= Beginning of Section =

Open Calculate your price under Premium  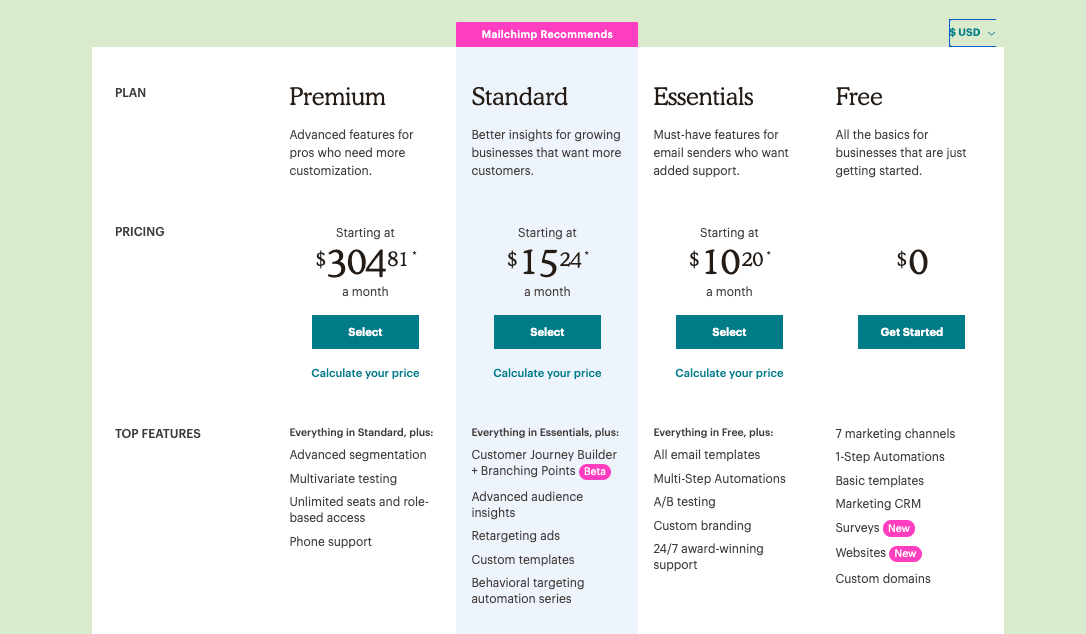pos(365,373)
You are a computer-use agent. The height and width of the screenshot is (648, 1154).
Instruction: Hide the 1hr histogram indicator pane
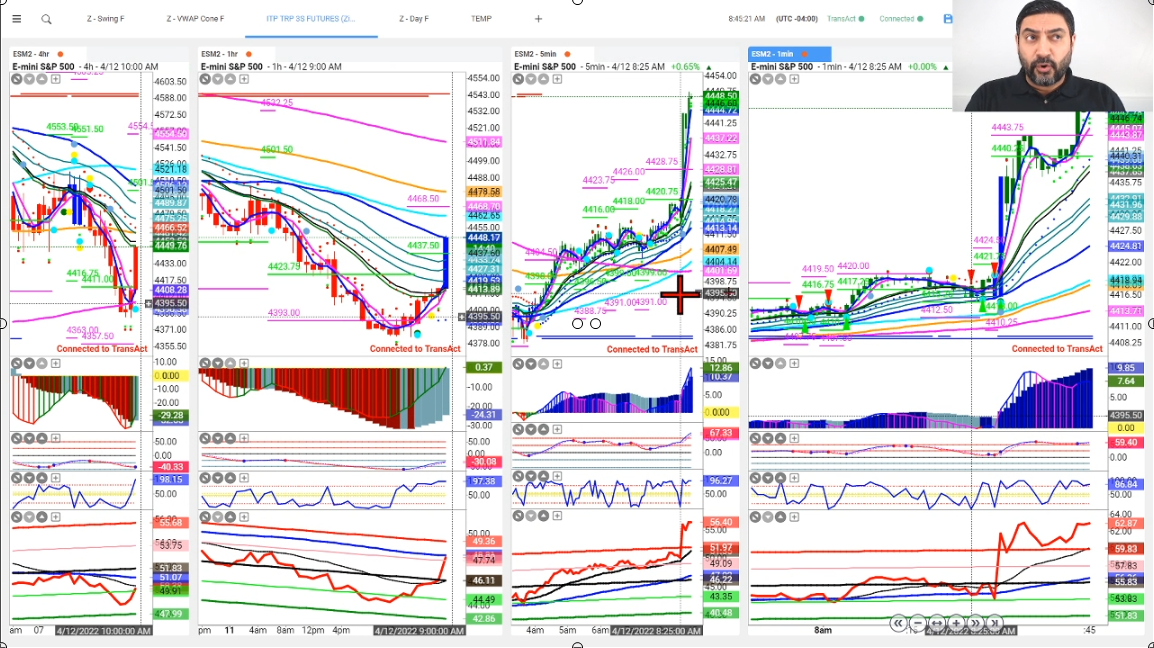[x=205, y=364]
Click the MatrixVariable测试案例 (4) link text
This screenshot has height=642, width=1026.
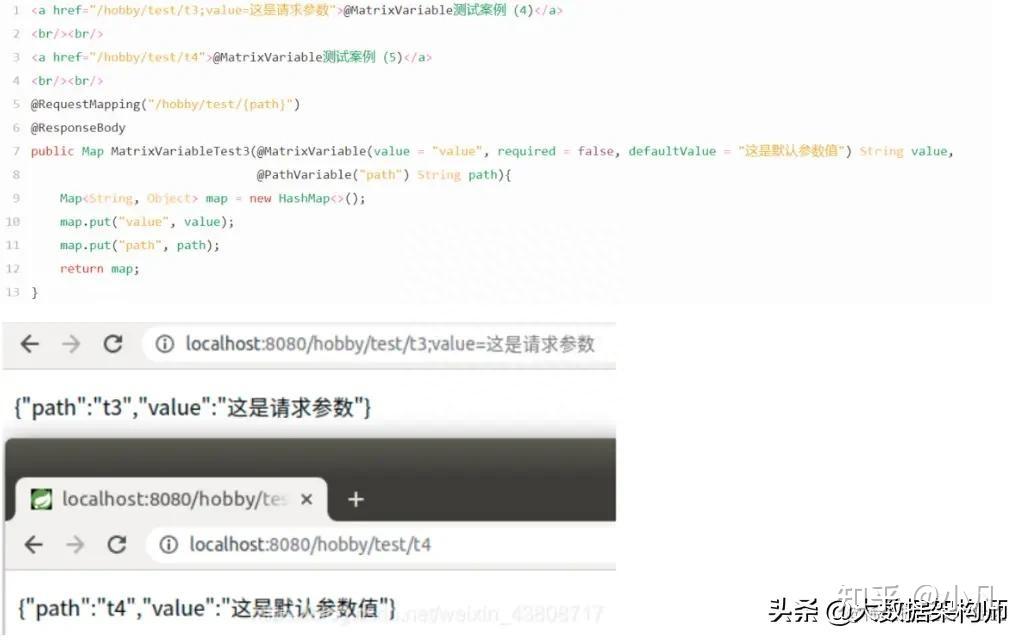pyautogui.click(x=436, y=10)
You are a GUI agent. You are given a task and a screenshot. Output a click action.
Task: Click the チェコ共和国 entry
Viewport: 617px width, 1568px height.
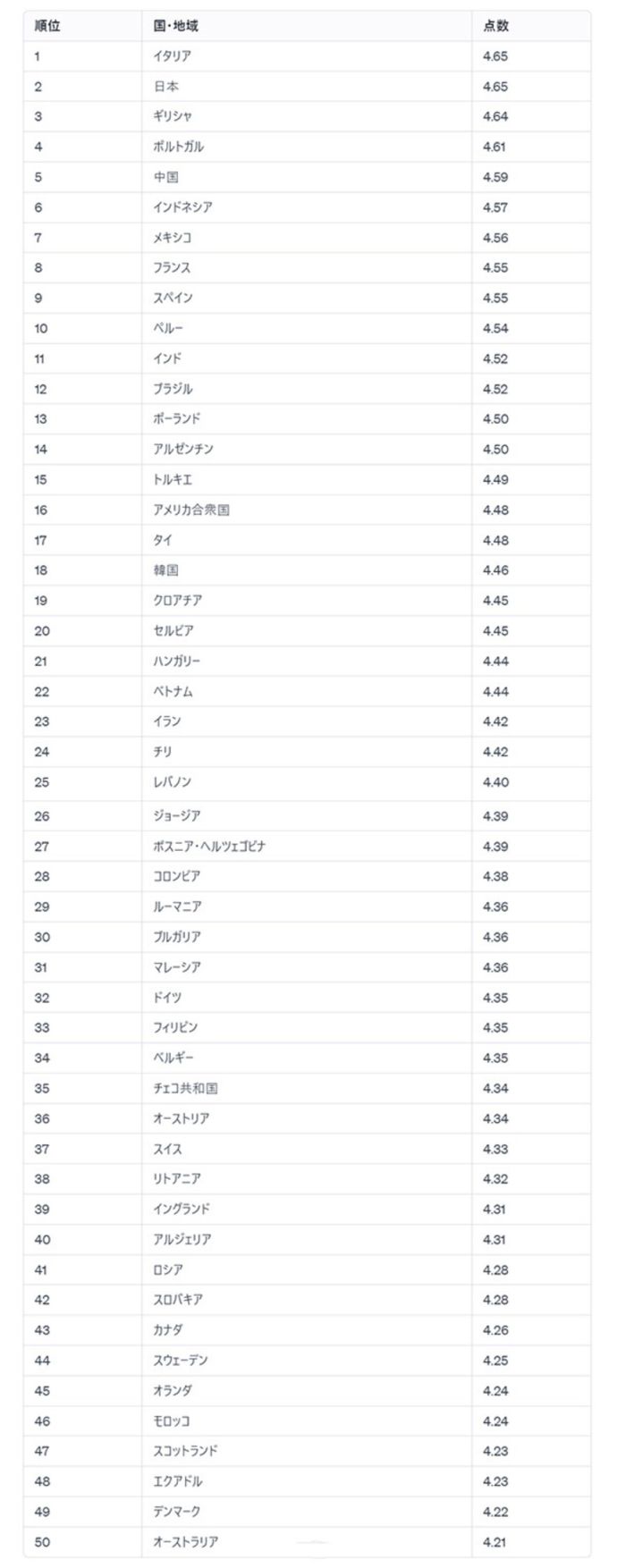point(185,1088)
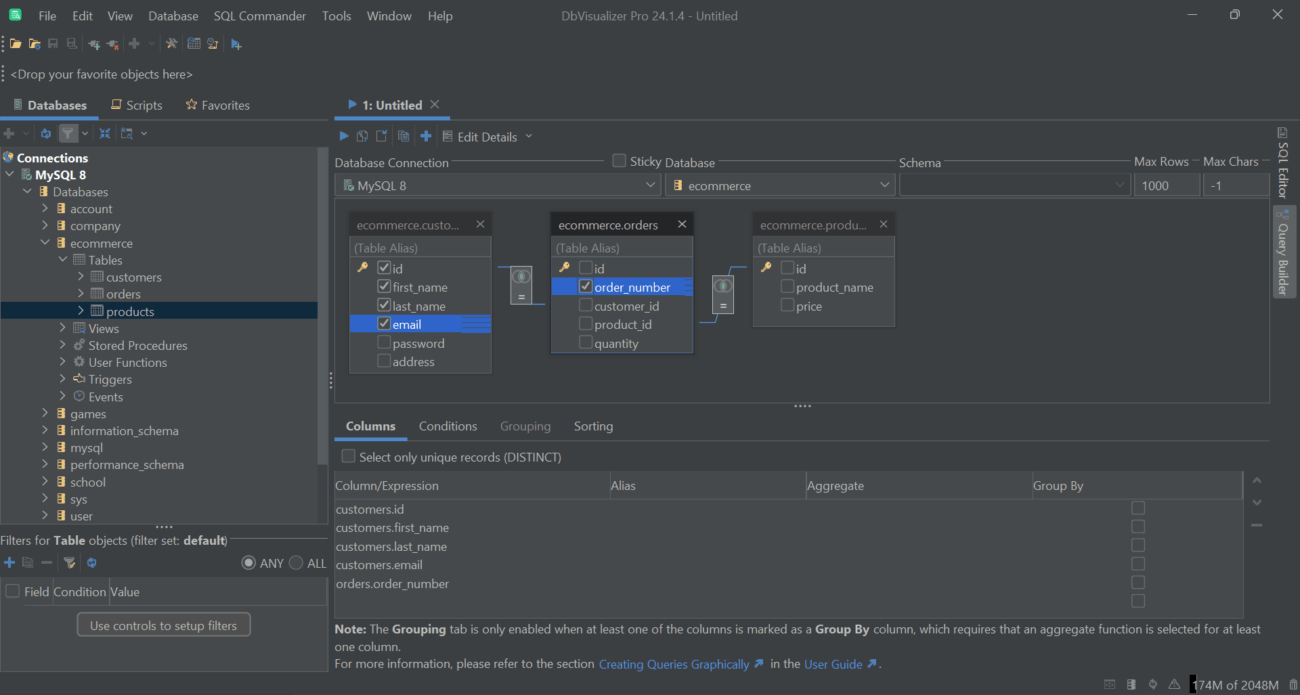Check the password column in customers table
1300x695 pixels.
(x=383, y=341)
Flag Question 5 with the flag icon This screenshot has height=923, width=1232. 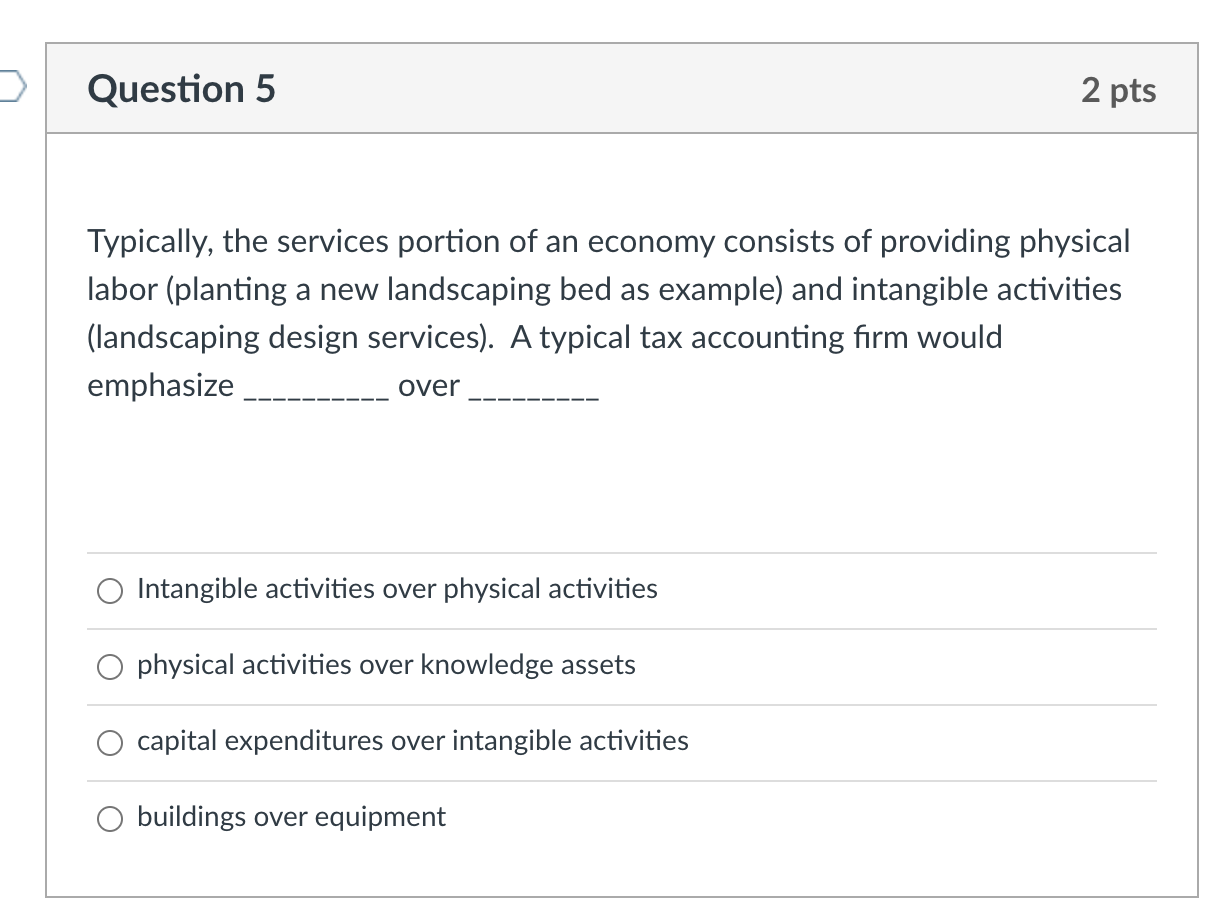pos(10,88)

= End of Section =

▶ [Problem details]: The string "agent" appears in some lines of the material. Report how many, and nothing more.

▶ [Solution for this problem]: 2